Fate of classical solitons in one-dimensional quantum systems

TL;DR

This paper analyzes how classical solitons in one-dimensional systems transition into quantum particles, showing they become fermionic excitations, with detailed studies on the Lieb-Liniger and quantum Toda models.

Contribution

It provides an analytical description of the classical-to-quantum crossover of solitons in 1D systems and demonstrates the universality of these results across models.

Findings

Classical solitons evolve into fermionic particles and holes in the quantum regime.

Exact solutions for the Lieb-Liniger and quantum Toda models illustrate the crossover.

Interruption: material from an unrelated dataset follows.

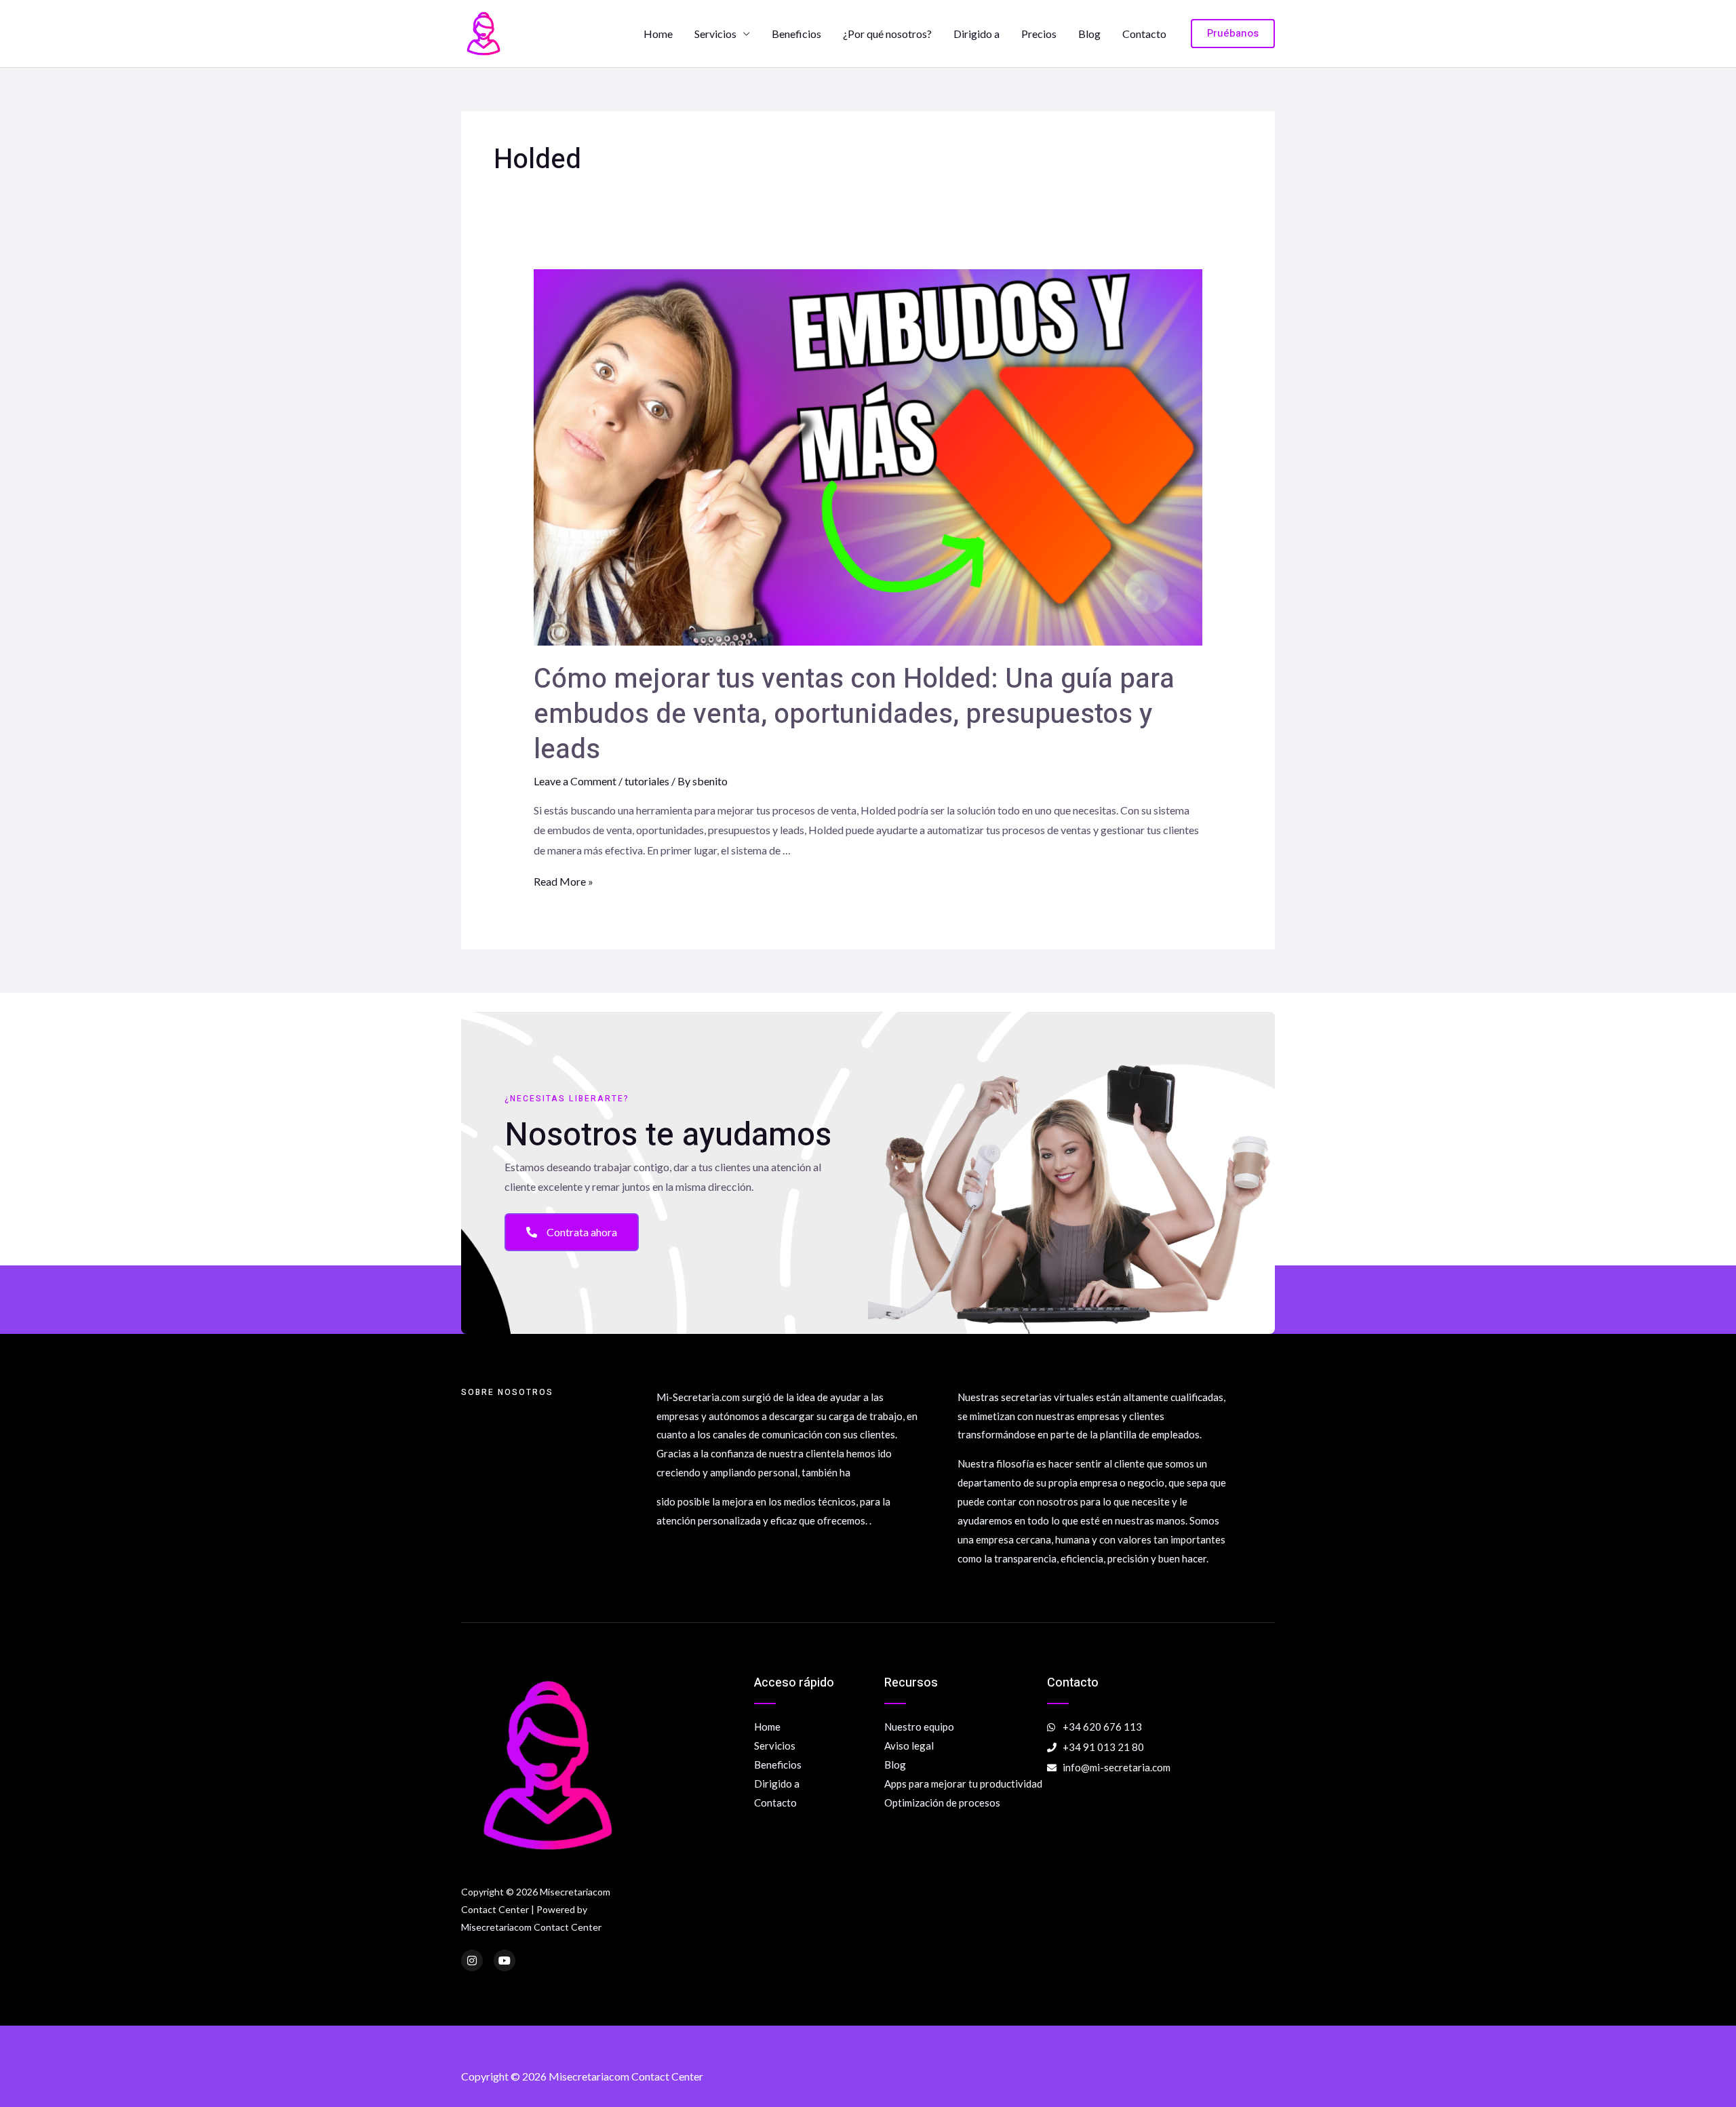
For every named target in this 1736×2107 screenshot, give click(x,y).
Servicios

Results are universally applicable to 1D quantum systems with a classical KdV limit.

Abstract

We study one-dimensional quantum systems near the classical limit described by the Korteweg-de Vries (KdV) equation. The excitations near this limit are the well-known solitons and phonons. The classical description breaks down at long wavelengths, where quantum effects become dominant. Focusing on the spectra of the elementary excitations, we describe analytically the entire classical-to-quantum crossover. We show that the ultimate quantum fate of the classical KdV excitations is to become fermionic particles and holes. We discuss in detail two exactly solvable models exhibiting such crossover, the Lieb-Liniger model of bosons with weak contact repulsion and the quantum Toda model. We argue that the results obtained for these models are universally applicable to all quantum one-dimensional systems with a well-defined classical limit described by the KdV equation.